A leader who is no stranger to achieving great heights, the professor studied Environmental Sciences at the University of Venda.

It was during his Honours year that he gained an interest in the energy side of things and focused on bio-energy utilisation in the rural areas. When doing his PhD at the University of Fort Hare, he was an Eskom Research Fellow.

“My passion for energy was driven by my coming from a rural area where many people lacked access to clean energy. I saw an opportunity to solve real problems. Before joining SU, I implemented a number of renewable energy projects in rural areas in the Eastern Cape, where I installed hundreds of solar systems in schools and households. I could see the immediate impact, how people’s lives were improving immediately. That was very rewarding for me.”

His contribution to solving the world’s energy crisis shines in more than 90 published research articles, including book chapters, which he has co-authored.

With regard to how leadership in South Africa can improve our energy situation, the humble professor says proper planning and policy certainty over the ten, fifteen or twenty years will stimulate the renewable energy industry and attract direct foreign investment.
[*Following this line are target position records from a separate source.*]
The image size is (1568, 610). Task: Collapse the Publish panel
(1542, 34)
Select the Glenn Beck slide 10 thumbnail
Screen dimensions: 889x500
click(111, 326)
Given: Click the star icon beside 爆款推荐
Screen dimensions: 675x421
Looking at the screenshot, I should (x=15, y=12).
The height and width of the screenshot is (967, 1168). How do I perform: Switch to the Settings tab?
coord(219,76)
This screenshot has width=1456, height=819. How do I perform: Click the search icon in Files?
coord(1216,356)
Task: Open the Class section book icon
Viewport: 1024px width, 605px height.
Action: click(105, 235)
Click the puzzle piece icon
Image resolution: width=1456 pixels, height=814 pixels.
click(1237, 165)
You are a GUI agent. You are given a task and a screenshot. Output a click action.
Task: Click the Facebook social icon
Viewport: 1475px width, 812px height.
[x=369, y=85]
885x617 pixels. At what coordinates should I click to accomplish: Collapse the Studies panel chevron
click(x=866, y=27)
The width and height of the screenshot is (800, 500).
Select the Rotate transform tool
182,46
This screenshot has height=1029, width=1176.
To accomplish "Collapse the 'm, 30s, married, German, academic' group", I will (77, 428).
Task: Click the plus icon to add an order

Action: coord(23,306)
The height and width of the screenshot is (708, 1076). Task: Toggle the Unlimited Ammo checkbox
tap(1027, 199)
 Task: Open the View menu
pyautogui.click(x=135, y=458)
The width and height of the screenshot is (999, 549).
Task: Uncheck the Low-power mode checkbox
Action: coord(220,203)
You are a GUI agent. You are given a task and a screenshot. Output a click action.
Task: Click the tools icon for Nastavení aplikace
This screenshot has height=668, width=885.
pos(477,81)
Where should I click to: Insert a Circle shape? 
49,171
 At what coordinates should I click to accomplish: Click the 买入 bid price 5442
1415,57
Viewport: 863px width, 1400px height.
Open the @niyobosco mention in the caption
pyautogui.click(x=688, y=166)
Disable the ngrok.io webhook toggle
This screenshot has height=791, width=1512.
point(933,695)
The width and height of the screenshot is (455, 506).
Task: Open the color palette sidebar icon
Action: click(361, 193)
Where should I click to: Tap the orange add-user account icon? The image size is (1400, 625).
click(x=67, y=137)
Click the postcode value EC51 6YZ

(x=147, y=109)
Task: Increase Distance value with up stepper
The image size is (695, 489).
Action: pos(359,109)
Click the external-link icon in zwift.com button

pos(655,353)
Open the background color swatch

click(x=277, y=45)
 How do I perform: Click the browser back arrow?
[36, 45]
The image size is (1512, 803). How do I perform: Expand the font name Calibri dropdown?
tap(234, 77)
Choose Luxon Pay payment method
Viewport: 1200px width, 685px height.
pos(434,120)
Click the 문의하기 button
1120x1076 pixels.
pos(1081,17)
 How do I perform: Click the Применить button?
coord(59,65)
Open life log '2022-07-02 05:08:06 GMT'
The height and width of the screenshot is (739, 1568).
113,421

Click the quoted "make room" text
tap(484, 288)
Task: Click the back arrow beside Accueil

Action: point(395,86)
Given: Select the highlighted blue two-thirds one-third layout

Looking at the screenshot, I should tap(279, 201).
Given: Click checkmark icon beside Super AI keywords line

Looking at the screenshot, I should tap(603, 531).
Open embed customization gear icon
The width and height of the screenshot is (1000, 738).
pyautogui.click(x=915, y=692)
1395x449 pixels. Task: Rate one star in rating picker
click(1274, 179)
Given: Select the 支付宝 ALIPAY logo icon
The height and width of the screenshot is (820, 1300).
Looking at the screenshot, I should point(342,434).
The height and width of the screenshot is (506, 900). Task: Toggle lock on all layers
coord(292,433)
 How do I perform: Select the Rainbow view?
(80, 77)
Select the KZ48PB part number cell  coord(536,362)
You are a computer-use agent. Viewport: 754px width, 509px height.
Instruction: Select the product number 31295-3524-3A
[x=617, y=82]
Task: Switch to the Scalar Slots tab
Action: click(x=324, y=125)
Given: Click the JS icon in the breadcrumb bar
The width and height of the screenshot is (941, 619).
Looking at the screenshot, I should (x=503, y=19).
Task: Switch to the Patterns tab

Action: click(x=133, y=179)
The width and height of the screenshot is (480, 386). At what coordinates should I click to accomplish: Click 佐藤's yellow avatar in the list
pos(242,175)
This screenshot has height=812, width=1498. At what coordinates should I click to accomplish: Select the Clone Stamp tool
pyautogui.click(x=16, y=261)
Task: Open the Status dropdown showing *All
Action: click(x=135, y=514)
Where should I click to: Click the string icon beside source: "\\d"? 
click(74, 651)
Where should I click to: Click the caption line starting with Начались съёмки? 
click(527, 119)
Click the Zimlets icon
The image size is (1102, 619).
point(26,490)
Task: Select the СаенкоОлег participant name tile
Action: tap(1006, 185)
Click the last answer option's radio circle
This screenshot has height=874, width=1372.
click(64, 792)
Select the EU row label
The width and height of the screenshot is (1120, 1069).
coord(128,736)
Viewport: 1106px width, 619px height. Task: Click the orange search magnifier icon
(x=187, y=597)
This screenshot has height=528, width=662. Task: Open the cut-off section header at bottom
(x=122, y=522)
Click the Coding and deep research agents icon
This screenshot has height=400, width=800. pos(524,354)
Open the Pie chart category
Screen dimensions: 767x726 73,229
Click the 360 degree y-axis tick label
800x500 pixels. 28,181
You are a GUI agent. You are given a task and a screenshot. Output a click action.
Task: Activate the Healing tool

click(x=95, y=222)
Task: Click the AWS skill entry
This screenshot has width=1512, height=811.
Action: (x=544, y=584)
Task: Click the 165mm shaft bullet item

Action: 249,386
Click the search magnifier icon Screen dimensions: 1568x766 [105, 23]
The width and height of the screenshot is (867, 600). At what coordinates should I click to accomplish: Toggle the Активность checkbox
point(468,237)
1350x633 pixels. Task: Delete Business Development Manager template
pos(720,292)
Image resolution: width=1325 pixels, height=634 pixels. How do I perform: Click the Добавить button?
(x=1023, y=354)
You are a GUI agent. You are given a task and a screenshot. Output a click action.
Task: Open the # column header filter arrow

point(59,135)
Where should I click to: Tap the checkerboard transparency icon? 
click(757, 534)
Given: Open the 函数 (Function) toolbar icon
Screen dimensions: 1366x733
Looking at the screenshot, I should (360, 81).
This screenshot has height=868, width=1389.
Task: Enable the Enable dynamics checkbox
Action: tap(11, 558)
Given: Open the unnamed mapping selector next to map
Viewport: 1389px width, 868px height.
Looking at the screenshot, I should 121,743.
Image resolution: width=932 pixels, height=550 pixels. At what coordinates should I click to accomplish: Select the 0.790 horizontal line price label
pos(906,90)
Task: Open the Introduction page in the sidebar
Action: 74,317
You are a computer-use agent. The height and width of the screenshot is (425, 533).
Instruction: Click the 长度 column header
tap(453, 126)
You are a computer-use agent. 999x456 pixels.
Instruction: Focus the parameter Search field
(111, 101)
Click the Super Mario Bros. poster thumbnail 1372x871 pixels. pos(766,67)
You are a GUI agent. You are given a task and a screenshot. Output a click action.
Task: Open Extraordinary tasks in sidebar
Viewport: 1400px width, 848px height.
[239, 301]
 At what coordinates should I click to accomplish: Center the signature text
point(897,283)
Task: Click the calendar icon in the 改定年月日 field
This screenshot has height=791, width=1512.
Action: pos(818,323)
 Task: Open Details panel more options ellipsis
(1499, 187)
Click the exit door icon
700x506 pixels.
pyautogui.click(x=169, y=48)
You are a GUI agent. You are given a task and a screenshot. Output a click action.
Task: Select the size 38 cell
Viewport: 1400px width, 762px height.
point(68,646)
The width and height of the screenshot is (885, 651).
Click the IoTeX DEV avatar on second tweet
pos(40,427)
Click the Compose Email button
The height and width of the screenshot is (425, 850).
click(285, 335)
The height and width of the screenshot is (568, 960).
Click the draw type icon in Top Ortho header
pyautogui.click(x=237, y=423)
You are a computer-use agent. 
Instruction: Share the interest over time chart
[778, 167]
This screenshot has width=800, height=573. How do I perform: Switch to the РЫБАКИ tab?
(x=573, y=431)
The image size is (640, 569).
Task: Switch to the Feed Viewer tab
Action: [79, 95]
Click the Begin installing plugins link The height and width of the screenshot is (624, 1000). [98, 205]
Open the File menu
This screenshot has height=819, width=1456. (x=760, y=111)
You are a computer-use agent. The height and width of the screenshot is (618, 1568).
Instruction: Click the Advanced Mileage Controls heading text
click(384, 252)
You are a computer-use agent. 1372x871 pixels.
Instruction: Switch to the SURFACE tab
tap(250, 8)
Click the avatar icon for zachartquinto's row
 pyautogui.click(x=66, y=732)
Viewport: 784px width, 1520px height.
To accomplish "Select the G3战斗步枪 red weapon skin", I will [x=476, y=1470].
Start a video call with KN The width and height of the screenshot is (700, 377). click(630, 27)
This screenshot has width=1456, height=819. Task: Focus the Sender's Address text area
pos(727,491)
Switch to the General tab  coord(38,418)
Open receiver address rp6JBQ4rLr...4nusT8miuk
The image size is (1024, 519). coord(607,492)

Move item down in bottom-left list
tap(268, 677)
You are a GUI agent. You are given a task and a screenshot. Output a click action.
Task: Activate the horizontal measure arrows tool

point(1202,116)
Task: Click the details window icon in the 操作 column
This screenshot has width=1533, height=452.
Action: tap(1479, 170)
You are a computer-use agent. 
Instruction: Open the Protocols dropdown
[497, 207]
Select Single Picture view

“Look what happened when we had policy uncertainty. When people were talking a lot more about nuclear energy, the renewable energy industry was starting to grow and then it stopped, and some investors pulled out of the programme, resulting in job losses and a stagnant economy.

“If we have a plan like the Integrated Resource Plan (SA’s energy plan for the next ten years), then we, as leaders in the field, introduce policy certainty.

“That, in turn, will stimulate the industry. Once that happens, manufacturing will take off in South Africa, allowing us to export more goods to the rest of the continent. We have the potential to become a renewable energy hub in Africa.

“What is my biggest wish? Even with the Renewable Energy Programme in action, most people employed at senior management level still come from outside South Africa. I would like to see that changing, with local people taking the lead. As a country, we still have skills shortages in this field. I would like to encourage young engineers to join the industry, and I would like to see more people in the industry upskill themselves,” Prof Mamphweli concludes.